# Problem requirements
Copy the lines of the data below exactly, from the line containing "situs pasang bola olimpiade (59, 2489)" through the line containing "Vina Panduwinata (653, 1472)", including both of those lines.

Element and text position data
|---|

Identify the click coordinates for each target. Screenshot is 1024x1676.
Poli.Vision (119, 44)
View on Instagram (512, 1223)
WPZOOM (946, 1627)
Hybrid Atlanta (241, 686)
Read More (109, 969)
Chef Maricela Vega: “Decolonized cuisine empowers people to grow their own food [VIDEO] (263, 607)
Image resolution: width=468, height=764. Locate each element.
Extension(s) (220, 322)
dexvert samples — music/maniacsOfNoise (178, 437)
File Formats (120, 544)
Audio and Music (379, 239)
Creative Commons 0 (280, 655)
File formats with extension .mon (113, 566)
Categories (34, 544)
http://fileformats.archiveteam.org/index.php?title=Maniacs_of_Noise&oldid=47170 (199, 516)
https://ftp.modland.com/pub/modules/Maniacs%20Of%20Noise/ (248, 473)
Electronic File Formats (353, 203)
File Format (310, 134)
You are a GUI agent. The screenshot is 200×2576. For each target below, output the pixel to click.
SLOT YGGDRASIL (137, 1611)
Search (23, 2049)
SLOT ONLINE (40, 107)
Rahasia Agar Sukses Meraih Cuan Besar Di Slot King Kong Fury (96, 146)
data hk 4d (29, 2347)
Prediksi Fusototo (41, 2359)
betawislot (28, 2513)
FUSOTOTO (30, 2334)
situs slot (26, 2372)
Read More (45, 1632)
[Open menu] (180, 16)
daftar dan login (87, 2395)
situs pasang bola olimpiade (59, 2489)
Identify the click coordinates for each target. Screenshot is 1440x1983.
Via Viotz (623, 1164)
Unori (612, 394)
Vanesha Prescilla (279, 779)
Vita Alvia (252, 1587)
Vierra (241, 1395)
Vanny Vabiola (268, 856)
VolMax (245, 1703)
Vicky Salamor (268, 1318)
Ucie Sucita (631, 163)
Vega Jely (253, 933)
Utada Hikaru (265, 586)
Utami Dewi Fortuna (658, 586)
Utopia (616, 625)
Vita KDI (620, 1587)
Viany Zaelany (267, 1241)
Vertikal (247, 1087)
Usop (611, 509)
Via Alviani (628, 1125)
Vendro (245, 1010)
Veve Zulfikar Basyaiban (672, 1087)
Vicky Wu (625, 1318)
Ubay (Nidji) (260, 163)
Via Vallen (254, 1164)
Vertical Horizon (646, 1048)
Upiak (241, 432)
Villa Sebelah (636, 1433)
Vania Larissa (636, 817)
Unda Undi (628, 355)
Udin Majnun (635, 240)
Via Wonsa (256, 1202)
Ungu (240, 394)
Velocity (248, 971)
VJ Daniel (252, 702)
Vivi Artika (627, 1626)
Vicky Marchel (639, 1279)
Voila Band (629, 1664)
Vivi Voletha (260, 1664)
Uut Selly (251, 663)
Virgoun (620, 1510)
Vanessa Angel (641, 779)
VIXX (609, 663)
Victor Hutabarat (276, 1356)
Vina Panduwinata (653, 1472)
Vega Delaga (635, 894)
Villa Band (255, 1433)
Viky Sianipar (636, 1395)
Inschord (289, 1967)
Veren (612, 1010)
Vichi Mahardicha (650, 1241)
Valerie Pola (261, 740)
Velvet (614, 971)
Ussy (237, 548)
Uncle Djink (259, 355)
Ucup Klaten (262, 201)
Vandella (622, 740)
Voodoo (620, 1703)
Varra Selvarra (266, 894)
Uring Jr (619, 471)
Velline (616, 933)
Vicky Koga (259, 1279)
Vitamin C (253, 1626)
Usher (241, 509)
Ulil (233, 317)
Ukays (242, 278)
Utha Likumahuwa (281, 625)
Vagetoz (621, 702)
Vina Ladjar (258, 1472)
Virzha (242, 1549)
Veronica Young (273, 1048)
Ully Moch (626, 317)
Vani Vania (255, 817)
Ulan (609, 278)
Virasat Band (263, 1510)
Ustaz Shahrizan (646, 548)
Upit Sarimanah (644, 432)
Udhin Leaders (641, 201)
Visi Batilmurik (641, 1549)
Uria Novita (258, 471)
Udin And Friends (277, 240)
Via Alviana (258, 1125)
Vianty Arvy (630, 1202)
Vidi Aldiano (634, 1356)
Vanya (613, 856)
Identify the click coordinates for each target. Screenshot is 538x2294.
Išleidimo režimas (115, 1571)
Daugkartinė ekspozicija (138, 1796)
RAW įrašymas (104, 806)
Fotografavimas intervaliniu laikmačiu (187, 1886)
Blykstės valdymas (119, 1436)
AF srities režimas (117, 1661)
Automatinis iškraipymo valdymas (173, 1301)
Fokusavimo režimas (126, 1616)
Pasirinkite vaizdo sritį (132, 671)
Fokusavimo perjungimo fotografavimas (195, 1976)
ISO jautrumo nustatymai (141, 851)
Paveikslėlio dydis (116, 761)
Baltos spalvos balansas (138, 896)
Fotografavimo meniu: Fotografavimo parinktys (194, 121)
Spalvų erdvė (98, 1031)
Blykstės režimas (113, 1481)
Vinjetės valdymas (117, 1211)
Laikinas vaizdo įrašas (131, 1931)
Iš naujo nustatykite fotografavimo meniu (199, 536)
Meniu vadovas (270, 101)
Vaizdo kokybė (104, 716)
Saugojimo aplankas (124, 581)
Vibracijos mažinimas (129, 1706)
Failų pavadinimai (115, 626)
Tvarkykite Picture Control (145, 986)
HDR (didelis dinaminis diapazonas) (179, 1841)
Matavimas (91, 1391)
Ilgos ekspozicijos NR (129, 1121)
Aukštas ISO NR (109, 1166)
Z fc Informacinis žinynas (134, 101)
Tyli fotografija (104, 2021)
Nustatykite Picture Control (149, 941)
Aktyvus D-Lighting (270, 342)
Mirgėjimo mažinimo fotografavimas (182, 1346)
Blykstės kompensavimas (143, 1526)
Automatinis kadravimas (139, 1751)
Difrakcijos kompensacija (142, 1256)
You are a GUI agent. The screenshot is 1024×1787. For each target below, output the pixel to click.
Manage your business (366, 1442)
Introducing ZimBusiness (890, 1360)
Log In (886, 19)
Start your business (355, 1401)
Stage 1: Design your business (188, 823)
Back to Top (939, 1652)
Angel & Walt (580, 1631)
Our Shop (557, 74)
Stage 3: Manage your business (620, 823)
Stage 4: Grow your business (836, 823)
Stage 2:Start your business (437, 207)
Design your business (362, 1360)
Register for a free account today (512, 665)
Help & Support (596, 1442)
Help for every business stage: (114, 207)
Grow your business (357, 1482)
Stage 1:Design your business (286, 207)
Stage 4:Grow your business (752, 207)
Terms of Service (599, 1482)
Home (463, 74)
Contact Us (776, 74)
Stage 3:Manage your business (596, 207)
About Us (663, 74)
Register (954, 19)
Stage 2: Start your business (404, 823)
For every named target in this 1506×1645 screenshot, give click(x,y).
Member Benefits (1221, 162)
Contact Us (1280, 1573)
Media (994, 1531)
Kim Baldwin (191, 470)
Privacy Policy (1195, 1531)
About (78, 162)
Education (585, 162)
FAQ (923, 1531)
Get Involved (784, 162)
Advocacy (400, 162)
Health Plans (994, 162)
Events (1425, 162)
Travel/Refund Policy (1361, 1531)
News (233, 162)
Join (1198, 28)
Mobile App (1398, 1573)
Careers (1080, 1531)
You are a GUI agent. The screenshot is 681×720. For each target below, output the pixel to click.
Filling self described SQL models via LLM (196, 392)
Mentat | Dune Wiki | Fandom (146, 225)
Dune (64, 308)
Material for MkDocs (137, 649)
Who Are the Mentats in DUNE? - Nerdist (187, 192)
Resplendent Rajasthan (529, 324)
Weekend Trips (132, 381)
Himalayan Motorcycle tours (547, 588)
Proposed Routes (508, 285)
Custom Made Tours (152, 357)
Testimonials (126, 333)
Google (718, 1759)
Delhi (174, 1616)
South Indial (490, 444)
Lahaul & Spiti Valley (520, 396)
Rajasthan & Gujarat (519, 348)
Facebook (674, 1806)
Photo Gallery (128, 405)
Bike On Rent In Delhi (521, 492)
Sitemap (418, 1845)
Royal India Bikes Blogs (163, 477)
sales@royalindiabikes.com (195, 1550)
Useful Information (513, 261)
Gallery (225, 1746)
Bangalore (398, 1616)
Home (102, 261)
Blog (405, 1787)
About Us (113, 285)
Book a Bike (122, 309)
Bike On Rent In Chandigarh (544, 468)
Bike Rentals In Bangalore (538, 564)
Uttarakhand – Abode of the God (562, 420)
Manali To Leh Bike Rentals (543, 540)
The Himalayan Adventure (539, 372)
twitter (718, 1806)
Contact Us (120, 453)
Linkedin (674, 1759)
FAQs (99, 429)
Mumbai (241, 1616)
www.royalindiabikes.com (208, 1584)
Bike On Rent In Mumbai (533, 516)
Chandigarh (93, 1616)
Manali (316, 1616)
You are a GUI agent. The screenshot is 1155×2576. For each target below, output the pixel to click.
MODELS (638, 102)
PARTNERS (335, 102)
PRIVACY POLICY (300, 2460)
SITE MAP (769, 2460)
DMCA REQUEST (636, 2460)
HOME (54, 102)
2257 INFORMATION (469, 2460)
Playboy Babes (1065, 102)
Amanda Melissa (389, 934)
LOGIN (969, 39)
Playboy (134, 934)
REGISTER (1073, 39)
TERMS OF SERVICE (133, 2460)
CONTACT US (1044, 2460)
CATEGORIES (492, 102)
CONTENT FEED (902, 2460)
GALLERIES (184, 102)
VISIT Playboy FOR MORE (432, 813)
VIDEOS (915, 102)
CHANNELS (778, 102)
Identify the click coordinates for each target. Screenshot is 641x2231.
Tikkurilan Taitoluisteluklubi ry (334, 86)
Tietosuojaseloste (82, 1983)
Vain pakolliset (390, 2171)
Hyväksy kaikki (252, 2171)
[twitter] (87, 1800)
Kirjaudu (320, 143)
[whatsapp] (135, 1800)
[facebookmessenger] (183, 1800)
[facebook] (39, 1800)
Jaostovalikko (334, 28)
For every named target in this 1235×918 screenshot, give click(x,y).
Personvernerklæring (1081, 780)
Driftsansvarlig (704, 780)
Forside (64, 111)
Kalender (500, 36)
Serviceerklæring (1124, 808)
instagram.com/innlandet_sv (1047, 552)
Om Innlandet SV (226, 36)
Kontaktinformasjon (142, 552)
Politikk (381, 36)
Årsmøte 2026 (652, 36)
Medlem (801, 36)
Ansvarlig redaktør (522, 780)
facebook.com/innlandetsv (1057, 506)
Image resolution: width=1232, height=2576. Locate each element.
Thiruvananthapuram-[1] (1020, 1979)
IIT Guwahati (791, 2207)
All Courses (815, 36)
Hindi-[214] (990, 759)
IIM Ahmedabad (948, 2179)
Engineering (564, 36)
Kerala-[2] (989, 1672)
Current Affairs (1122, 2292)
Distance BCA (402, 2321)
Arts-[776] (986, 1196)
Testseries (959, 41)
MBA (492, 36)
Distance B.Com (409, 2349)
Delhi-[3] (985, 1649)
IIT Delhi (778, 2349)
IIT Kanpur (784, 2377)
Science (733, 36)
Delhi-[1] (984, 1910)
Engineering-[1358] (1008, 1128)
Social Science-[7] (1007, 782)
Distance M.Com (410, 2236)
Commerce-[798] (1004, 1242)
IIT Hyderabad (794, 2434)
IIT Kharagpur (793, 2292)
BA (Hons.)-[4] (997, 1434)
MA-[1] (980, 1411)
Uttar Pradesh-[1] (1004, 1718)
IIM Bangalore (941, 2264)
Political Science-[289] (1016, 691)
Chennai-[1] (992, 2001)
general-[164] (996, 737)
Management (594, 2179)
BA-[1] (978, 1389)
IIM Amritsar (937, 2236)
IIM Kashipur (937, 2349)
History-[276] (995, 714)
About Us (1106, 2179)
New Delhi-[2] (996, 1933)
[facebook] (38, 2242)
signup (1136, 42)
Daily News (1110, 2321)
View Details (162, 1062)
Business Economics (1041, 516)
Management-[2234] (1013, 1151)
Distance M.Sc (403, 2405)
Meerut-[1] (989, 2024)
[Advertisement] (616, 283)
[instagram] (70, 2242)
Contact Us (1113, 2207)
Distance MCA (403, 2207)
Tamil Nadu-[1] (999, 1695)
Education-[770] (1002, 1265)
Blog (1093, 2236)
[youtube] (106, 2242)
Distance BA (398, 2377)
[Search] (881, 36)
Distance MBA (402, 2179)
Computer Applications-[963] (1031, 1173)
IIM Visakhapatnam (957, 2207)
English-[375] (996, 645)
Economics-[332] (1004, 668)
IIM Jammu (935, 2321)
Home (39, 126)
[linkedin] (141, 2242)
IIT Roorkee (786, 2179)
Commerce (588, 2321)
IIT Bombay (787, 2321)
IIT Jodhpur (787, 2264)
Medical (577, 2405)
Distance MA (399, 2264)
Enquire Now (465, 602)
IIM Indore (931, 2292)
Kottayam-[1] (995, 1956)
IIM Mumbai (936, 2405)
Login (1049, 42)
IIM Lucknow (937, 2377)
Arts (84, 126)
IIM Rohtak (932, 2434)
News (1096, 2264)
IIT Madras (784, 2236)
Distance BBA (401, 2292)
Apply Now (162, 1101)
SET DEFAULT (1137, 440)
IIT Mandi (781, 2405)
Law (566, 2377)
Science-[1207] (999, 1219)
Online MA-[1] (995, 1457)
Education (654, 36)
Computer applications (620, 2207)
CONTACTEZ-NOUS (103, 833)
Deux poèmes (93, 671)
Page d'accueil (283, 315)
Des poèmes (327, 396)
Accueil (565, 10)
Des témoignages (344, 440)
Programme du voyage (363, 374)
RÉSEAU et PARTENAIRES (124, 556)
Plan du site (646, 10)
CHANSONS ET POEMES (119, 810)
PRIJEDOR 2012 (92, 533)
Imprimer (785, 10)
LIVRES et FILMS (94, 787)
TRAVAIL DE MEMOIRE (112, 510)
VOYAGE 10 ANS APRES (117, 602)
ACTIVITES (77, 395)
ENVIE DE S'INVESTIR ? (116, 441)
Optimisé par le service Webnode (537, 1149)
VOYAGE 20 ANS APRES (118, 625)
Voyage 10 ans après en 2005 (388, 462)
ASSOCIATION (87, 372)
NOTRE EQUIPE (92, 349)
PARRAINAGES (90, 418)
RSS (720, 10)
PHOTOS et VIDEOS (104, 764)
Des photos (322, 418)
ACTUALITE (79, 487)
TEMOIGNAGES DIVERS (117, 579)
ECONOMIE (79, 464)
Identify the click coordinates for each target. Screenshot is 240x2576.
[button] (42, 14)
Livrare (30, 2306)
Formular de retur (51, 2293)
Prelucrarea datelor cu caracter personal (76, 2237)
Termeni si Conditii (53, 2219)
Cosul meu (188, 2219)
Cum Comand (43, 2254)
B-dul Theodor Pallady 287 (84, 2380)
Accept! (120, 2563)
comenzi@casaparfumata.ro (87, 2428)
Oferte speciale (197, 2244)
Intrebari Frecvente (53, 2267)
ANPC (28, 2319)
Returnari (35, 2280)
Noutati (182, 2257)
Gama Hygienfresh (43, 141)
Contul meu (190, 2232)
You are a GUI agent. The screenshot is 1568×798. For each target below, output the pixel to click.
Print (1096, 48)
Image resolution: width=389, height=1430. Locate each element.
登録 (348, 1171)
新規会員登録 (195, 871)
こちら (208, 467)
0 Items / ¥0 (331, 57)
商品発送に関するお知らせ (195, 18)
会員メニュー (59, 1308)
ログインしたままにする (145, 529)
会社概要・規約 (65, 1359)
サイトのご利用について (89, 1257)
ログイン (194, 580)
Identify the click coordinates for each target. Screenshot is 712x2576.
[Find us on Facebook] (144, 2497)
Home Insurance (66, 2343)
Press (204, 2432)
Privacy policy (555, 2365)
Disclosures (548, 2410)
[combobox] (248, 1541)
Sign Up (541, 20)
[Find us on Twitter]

|---|

# Solution below
situs pasang bola olimpiade (59, 2489)
Identify the click coordinates for each target. Screenshot is 1440x1983.
Via Viotz (623, 1164)
Unori (612, 394)
Vanesha Prescilla (279, 779)
Vita Alvia (252, 1587)
Vierra (241, 1395)
Vanny Vabiola (268, 856)
VolMax (245, 1703)
Vicky Salamor (268, 1318)
Ucie Sucita (631, 163)
Vega Jely (253, 933)
Utada Hikaru (265, 586)
Utami Dewi Fortuna (658, 586)
Utopia (616, 625)
Vita KDI (620, 1587)
Viany Zaelany (267, 1241)
Vertikal (247, 1087)
Usop (611, 509)
Via Alviani (628, 1125)
Vendro (245, 1010)
Veve Zulfikar Basyaiban (672, 1087)
Vicky Wu (625, 1318)
Ubay (Nidji) (260, 163)
Via Vallen (254, 1164)
Vertical Horizon (646, 1048)
Upiak (241, 432)
Villa Sebelah (636, 1433)
Vania Larissa (636, 817)
Unda Undi (628, 355)
Udin Majnun (635, 240)
Via Wonsa (256, 1202)
Ungu (240, 394)
Velocity (248, 971)
VJ Daniel (252, 702)
Vivi Artika (627, 1626)
Vicky Marchel (639, 1279)
Voila Band (629, 1664)
Vivi Voletha (260, 1664)
Uut Selly (251, 663)
Virgoun (620, 1510)
Vanessa Angel (641, 779)
VIXX (609, 663)
Victor Hutabarat (276, 1356)
Vina Panduwinata (653, 1472)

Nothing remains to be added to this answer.